The Delta variant appears to be about twice as contagious as the original strain of the virus. On July 27, amid rising Covid case numbers and hospitalizations, the CDC updated its guidelines on mask-wearing, recommending that people in high-transmission areas wear a mask in public indoor spaces, even if they’re fully vaccinated. The new guidelines confused and frustrated pandemic-fatigued Americans who had counted on vaccines to usher in a summer of quasi-normalcy. But although more than half the U.S. population had received at least one dose of a vaccine by July, new cases were still on the rise, especially in Southern states with low vaccination numbers. According to the latest data from the CDC, average daily hospital admissions among Americans under fifty have hit a pandemic high.
All this comes at a time of deep uncertainty and fractious debate over how best to return to “normal”: whether that’s mandating vaccination or regular testing for health-care workers, soldiers, or teachers, or requiring students to be vaccinated or wear masks in order to return to school. It also comes as hospitals in the South—especially in Louisiana, Arkansas, and Mississippi—are being overwhelmed with Covid patients. The response from state governments has been mixed and contradictory. Arkansas Gov. Asa Hutchinson tried to walk back a bill he signed this spring that bans mask mandates in his state. In Texas, Gov. Greg Abbott is pushing to allow children to return to in-person school without any mask or vaccine requirements, despite the CDC’s call for “universal indoor masking by all students.” Florida Gov. Ron DeSantis has chalked up his state’s record-breaking rise in infections to “Covid season.” But as Alexis C. Madrigal reported in the Atlantic, Florida is on track to have “twice as many people hospitalized now [as] during any previous wave, when essentially no one was vaccinated.”

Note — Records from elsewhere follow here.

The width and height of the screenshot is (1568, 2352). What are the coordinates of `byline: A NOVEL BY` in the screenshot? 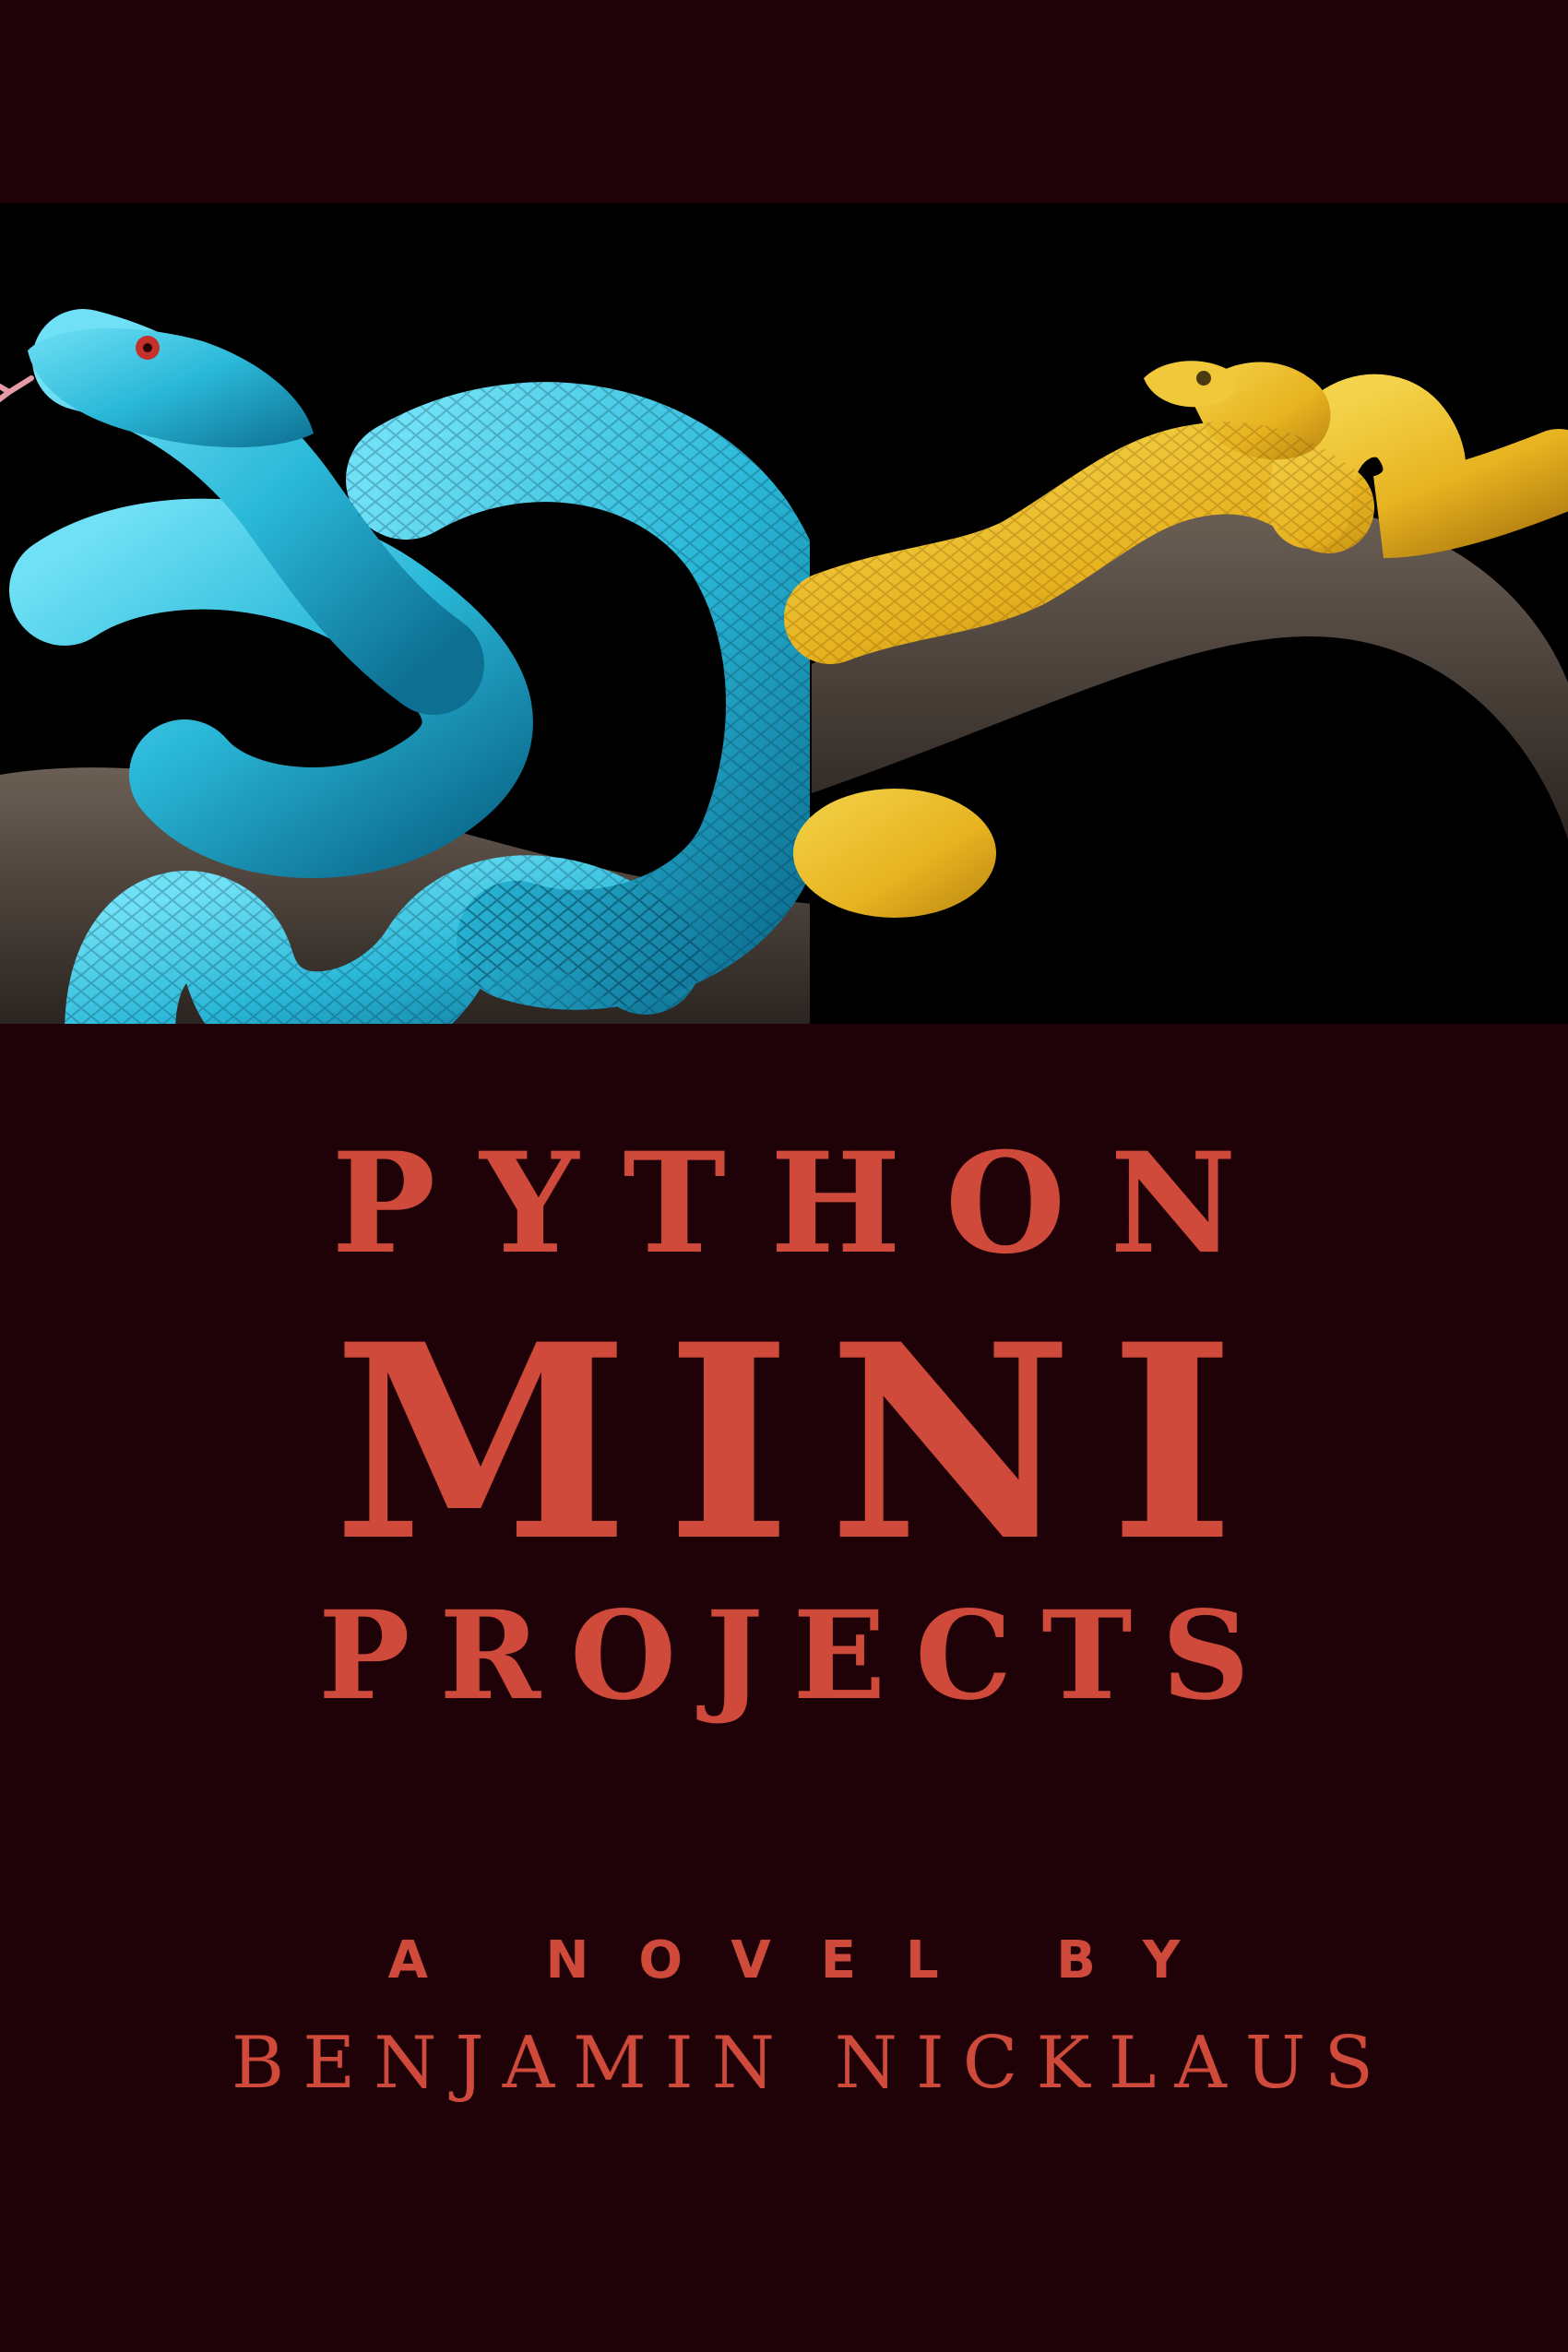 It's located at (808, 1960).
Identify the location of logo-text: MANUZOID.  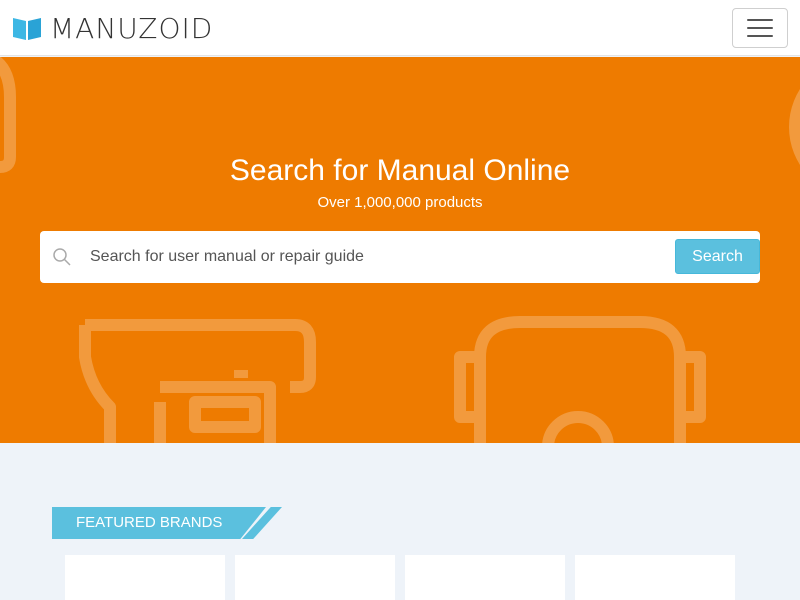
(132, 28).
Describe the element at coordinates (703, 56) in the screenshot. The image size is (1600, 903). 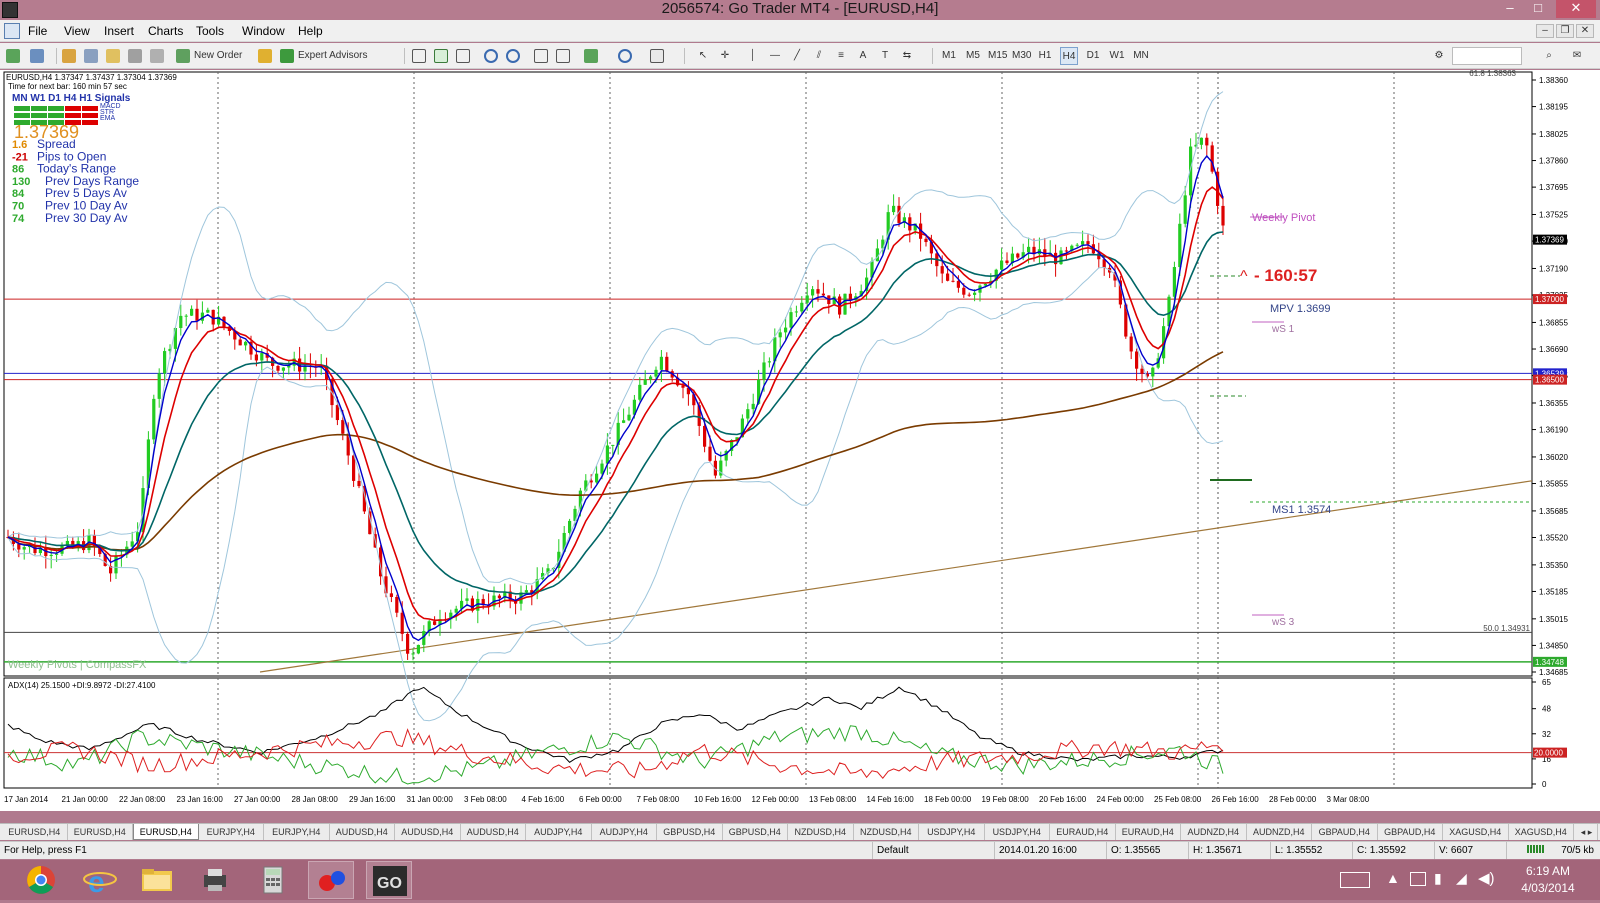
I see `cursor-icon: ↖` at that location.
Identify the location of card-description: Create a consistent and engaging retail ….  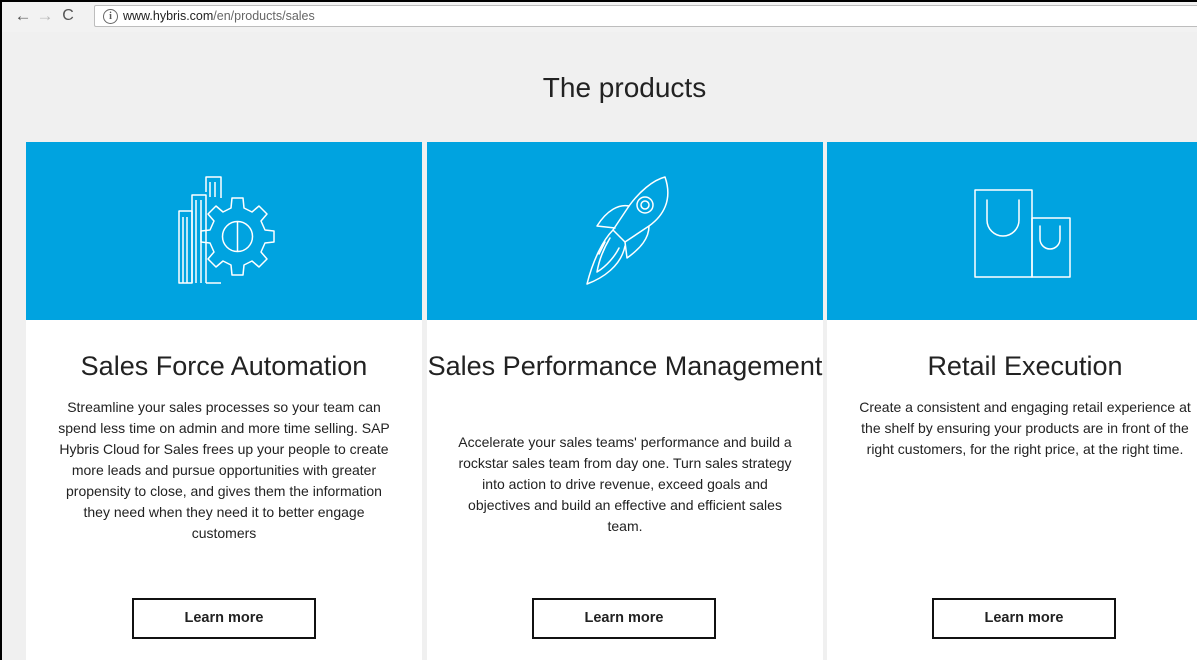
(1025, 428).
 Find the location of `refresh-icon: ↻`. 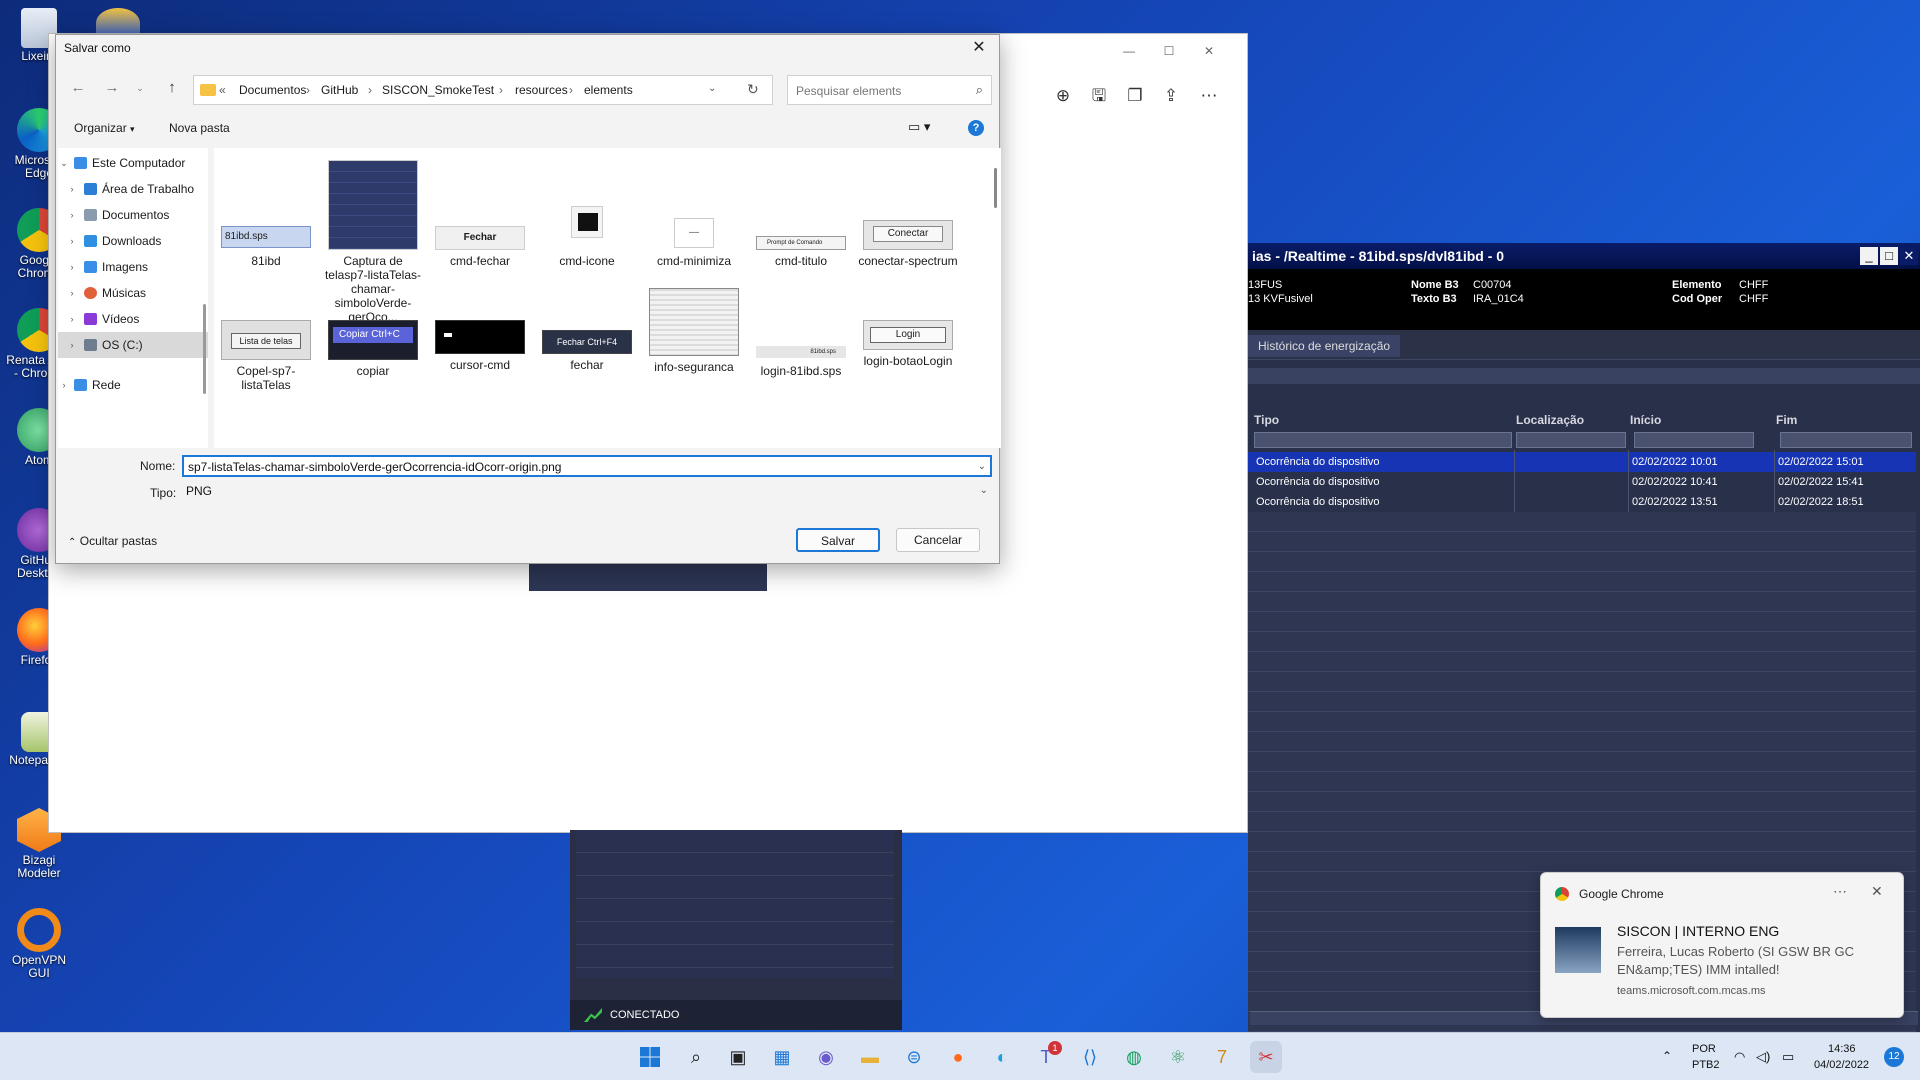

refresh-icon: ↻ is located at coordinates (753, 90).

Even in the midst of the Delta surge, there are spots of good news. Despite much-publicized breakthrough cases, vaccines are working and remain our best defense against the virus. The Biden administration could boost the stalled vaccine campaign by expediting the FDA approval process. (As of August, the vaccines still have only “emergency use authorization,” leaving room for public doubt about their long-term safety.) The government could also roll out a program making rapid antigen tests widely available for home use and expand its support for public-private partnerships such as those that provide free rides to vaccine appointments. Perhaps the most difficult and important task for public officials is to combat pandemic fatigue among the vaccinated and unvaccinated alike—and to keep reminding the country that our collective crisis requires a collective response.